For millions of young undocumented immigrants who came to the United States at such a young age they've long forgotten the journey, the blow is coupled with the realization that they're not actually American.
For Tolu Olubunmi, 32, who arrived from her native Nigeria at age 14, it was graduating from college and being unable to get an employer to sponsor an H-1B visa for her because she is undocumented.
Today, her dream of a career as a chemical engineer "still lives in the back of my closet," alongside her degree, she said while introducing President Obama at a Tuesday morning White House press conference on immigration reform.
"[But] instead of living in fear and well below my ability, I have the privilege of spending my days advocating for immigration reform and supporting efforts to achieve that more perfect union that we all desire," she said.
In his remarks, Obama praised Olubunmi for having the courage to "step out of the shadows," and cited her as an example of why immigration is so critical to the nation's cultural diversity and its bottom line.
"When I speak to other world leaders, one of the biggest advantages we have economically is our demographics," the president said, surrounded by various stakeholders who joined him on stage in the East Room. "We're constantly replenishing ourselves with talent from all across the globe. No other country can match that history."

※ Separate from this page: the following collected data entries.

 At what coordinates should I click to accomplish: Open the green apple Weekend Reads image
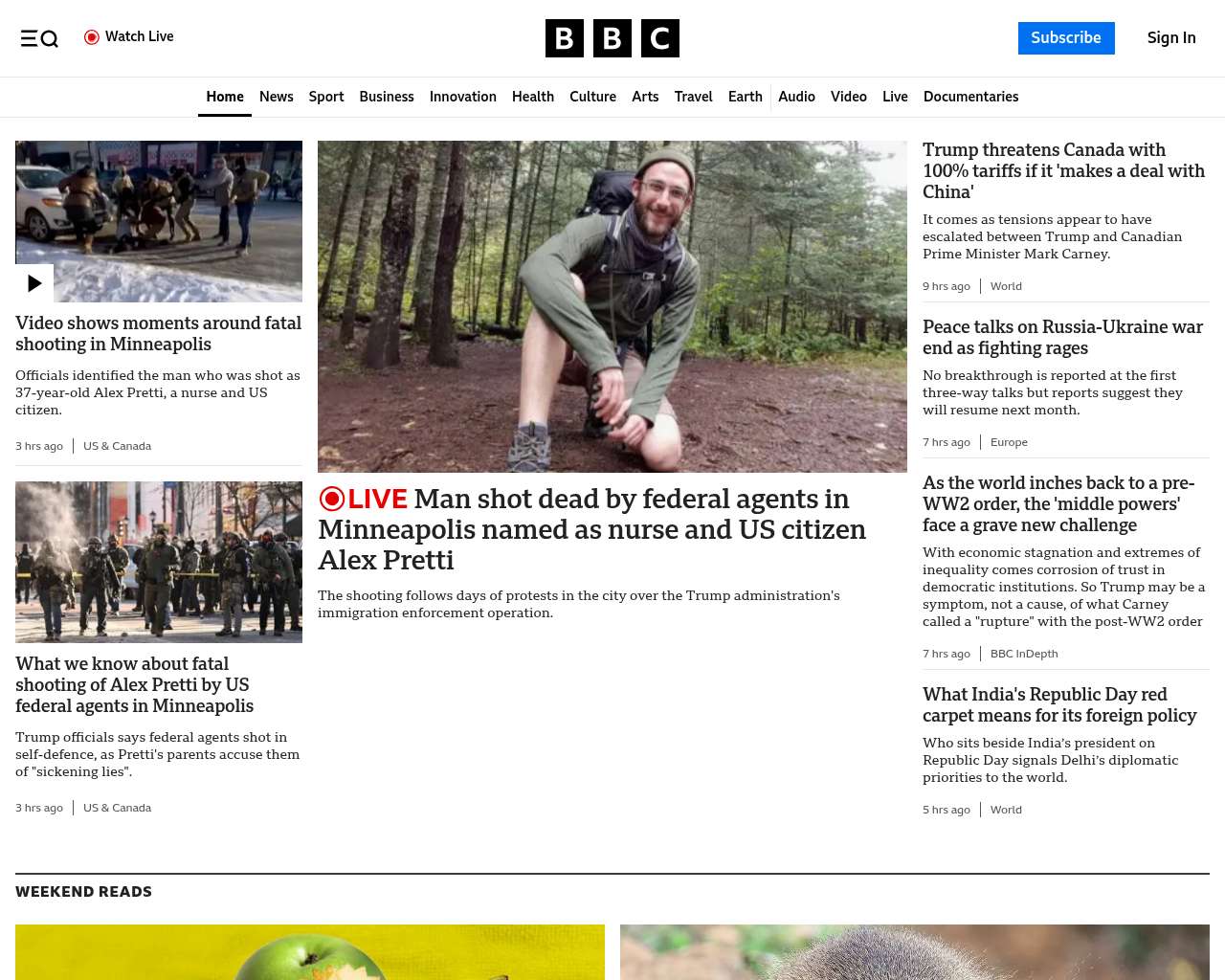310,952
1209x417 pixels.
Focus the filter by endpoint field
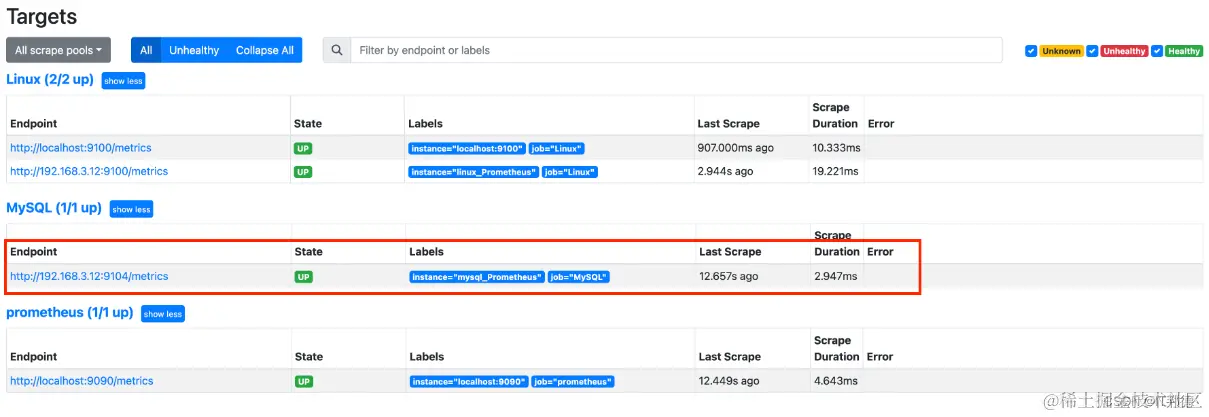(676, 50)
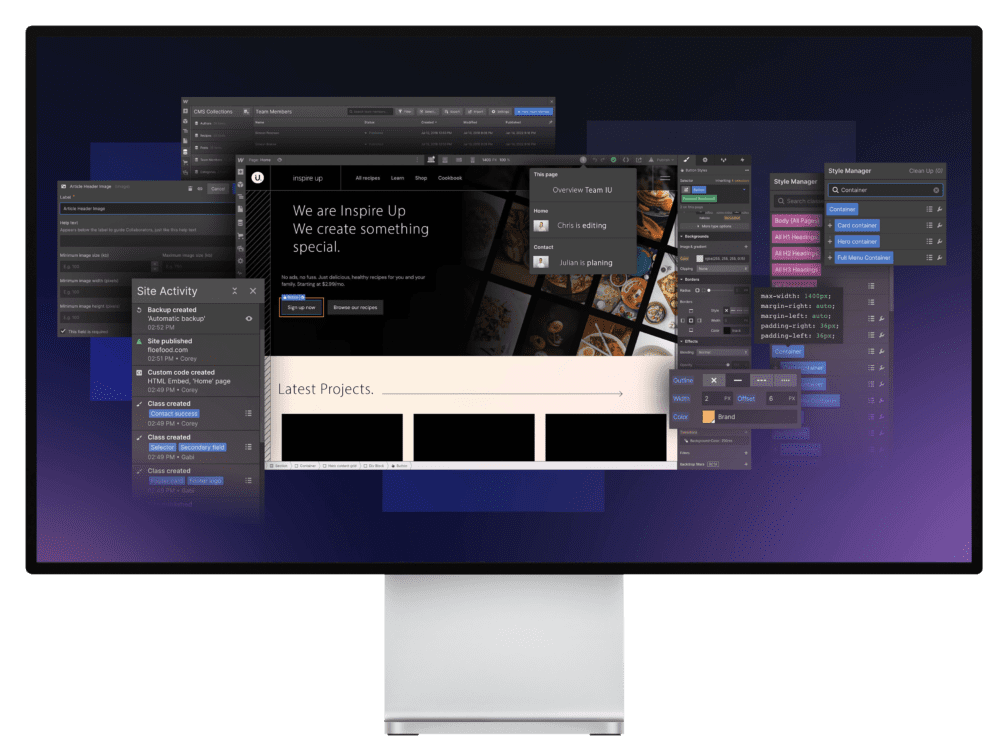Clear the Container search field
Image resolution: width=1000 pixels, height=753 pixels.
(x=936, y=190)
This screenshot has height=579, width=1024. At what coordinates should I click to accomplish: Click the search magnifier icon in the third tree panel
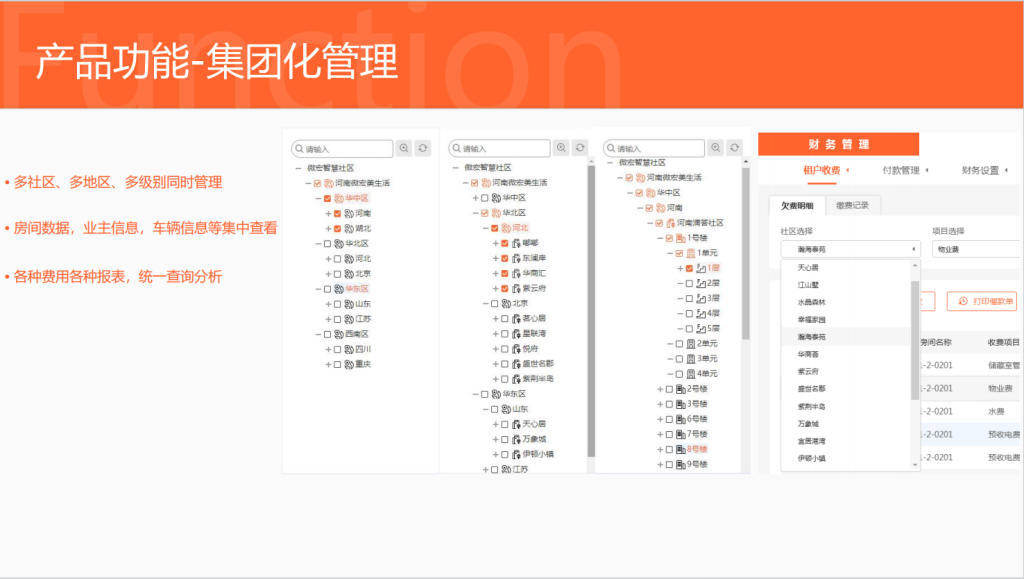click(x=716, y=146)
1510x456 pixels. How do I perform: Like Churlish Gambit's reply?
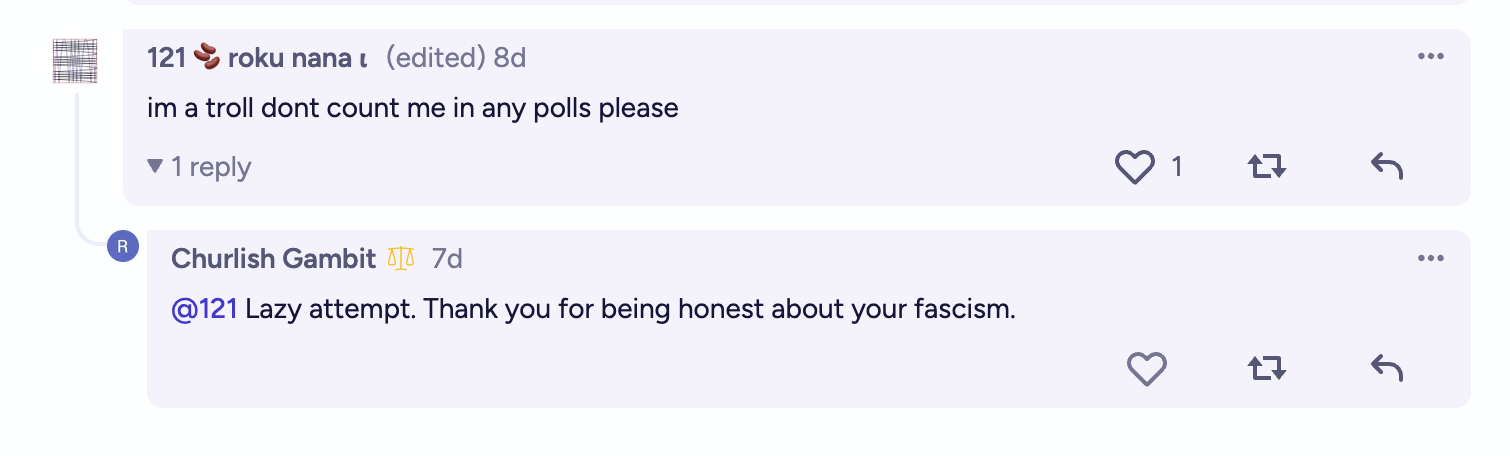coord(1146,370)
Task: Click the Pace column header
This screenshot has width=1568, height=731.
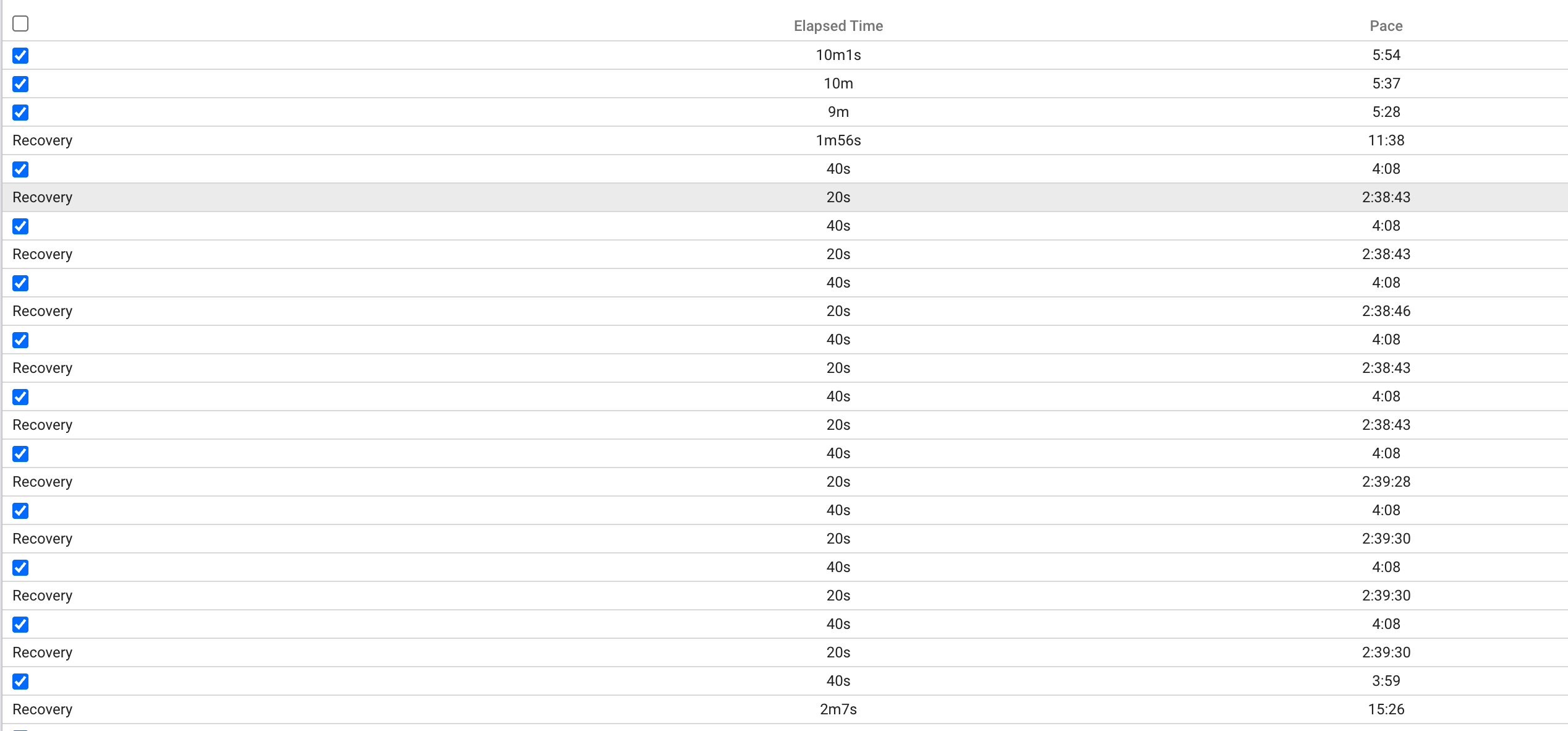Action: coord(1386,26)
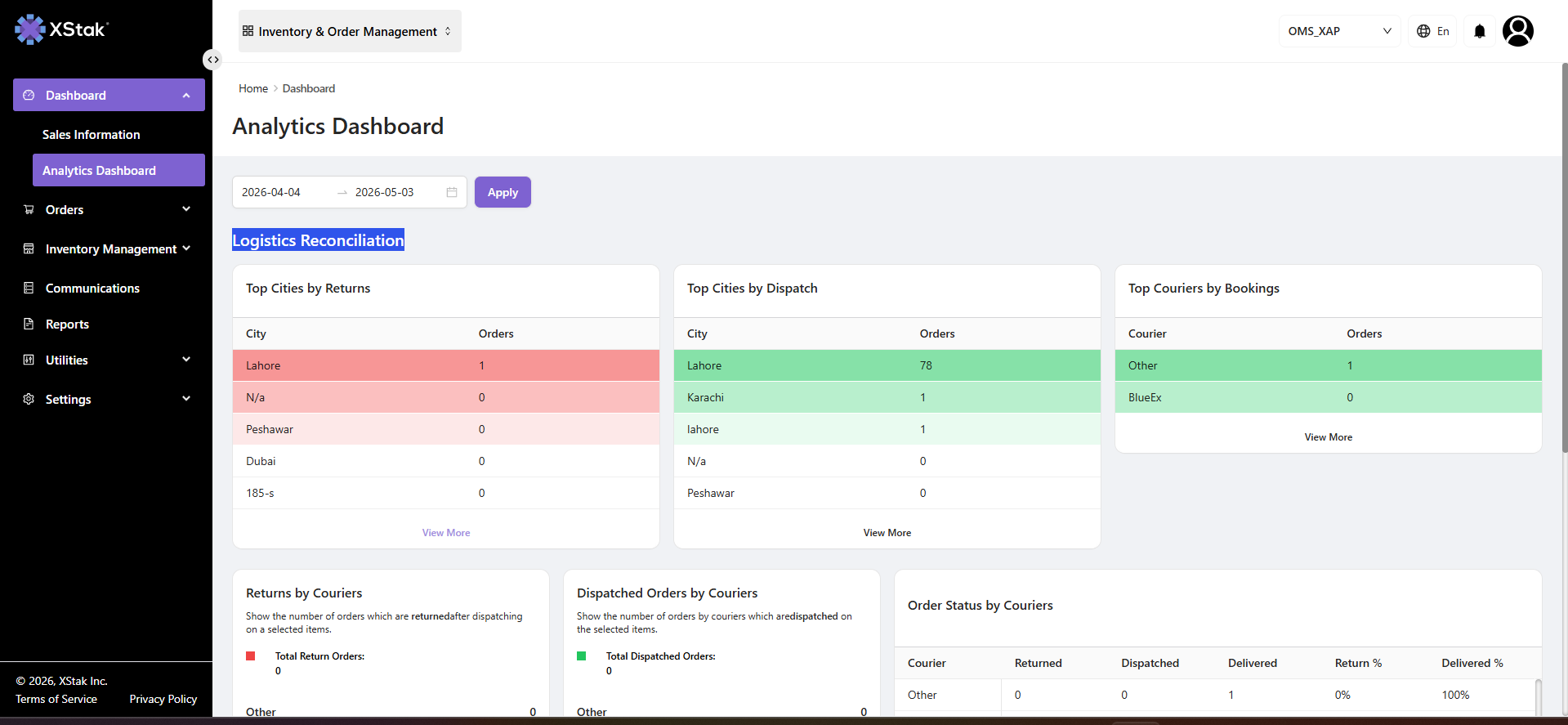Open Sales Information menu item

[x=91, y=134]
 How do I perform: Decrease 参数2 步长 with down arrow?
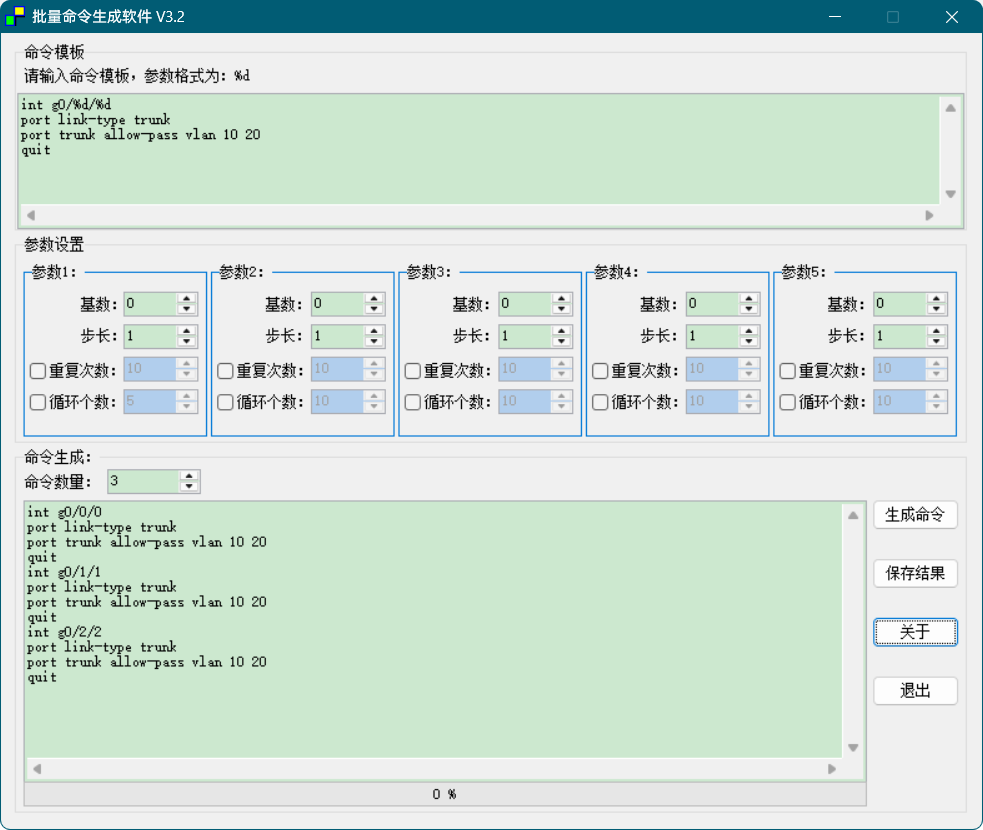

As the U.S. Senate prepared to take a procedural vote to begin debate on immigration reform, the president urged lawmakers to see the process through. He also offered his support for the Senate proposal even though it's not perfect and is a compromise.
"Nobody's going to get everything that they want — not Democrats, not Republicans, not me," he said. "But this is a bill that's largely consistent with the principles that I and people on this stage have laid out for common-sense reform."
Inspired by Obama's first presidential campaign, Olubunmi decided to "live beyond my limitations," she said in an interview with BET.com, and began working on immigration reform.
"I started as an unpaid volunteer [in 2008] knowing nothing about immigration policy," she said. "I went into it thinking perhaps it will give me something to do and I will be able to help in some little way, but it really did change my life." She recently was able to benefit from the president's deferred action plan for young immigrants who came to the United States as children and meet certain qualifications.
"I remember staring at [the notification] and calling my family," she said. "It has my name on it. This is me. I'm here and have been recognized," said Olubunmi, who currently works as a legislative assistant for the Center for Community Change.
She also has been extremely fortunate to have a network of family and friends who can provide the financial and emotional support she needs to persevere. As Obama noted Tuesday, millions of others who are in a similar situation live in fear and are "forced to do what they do in a shadow economy, where shady employers can exploit them by paying less than the minimum wage, making them work without overtime, not giving them any benefits."
They are why Olubunmi stays and continues to fight for immigration reform.
"We all carry the same burden of not being able to be ourselves, to live free and without limitations, to pursue our dreams. That's what this great nation was built upon," she said. "It's difficult to live here and be told every day that you can do whatever you want in the land of dreams, yet you stand there knowing your dreams are beyond your reach. That's difficult for anyone to live with."
Her biggest regret was not being able to say goodbye in person to her dying father in 2006 and attend his funeral. So, when asked what she longs most to do when immigration reform enables her to realize all her dreams, there is only one answer. "I am going to go see my father," Olubunmi says softly.